(WORK ORDER): Output the part of the radio transcript on cancer research funding that begins at the words "17:08 Monday 10th" and stops after "was announcing. (TAPE)", copied word for word.

(TEXT PROVIDED):
↓

17:08 Monday 10th December 2012
Drive BBC Radio Cambridgeshire
CHRIS MANN: The Prime Minister made a surprise visit to Cambridge today to announce £100 million boost to cancer research. The investment means three years of research money and new jobs for the county, and the possibility that yet another new scientific breakthrough will happen here. It means that up to 100,000 patients with cancer and rare diseases are to have their entire genetic code or genome mapped. And the Cambridge Cancer Research Institute is one of the facilities receiving a share of that £100 million funding the project. The Prime Minister David Cameron paid a visit to the BBC Radio Cambridgeshire studios and told the Andy Harper Show what he was announcing. (TAPE)

↑

(DATA SECTION):
↓

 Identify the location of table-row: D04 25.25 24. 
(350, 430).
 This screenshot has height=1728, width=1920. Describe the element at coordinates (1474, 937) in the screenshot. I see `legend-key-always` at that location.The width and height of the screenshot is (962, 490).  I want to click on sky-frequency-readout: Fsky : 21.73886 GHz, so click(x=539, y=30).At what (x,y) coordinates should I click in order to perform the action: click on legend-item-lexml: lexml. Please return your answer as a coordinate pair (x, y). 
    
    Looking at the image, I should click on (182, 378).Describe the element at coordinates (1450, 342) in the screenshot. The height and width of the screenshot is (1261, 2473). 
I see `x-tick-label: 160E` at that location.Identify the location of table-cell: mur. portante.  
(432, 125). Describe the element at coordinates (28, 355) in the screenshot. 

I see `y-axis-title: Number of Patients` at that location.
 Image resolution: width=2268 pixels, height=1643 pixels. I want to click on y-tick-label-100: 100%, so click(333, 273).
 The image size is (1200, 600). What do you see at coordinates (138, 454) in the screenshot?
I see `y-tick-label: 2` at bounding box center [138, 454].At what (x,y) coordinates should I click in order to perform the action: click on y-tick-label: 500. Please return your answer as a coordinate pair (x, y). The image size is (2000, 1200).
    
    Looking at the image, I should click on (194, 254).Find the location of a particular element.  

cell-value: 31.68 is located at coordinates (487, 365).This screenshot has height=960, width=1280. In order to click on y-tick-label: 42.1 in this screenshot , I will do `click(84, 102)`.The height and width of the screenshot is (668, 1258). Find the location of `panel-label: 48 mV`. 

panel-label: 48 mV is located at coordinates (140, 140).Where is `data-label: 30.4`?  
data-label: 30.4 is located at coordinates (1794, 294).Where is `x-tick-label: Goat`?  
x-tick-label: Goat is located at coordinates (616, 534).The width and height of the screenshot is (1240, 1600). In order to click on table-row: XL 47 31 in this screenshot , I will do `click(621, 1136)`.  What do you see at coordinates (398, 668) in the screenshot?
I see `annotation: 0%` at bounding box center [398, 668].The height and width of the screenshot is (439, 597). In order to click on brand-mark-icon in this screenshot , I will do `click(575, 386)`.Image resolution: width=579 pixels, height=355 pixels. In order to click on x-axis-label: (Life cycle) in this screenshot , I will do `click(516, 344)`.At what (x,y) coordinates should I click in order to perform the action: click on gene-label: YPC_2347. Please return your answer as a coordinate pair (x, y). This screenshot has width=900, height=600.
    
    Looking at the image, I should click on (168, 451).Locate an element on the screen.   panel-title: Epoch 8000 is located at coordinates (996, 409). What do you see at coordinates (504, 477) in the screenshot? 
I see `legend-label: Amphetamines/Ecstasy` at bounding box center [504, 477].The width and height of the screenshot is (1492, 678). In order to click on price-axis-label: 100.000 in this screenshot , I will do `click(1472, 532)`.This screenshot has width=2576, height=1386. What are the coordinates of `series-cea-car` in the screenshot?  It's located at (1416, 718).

↑

(TASK OUTPUT):
17:08 Monday 10th December 2012
Drive BBC Radio Cambridgeshire
CHRIS MANN: The Prime Minister made a surprise visit to Cambridge today to announce £100 million boost to cancer research. The investment means three years of research money and new jobs for the county, and the possibility that yet another new scientific breakthrough will happen here. It means that up to 100,000 patients with cancer and rare diseases are to have their entire genetic code or genome mapped. And the Cambridge Cancer Research Institute is one of the facilities receiving a share of that £100 million funding the project. The Prime Minister David Cameron paid a visit to the BBC Radio Cambridgeshire studios and told the Andy Harper Show what he was announcing. (TAPE)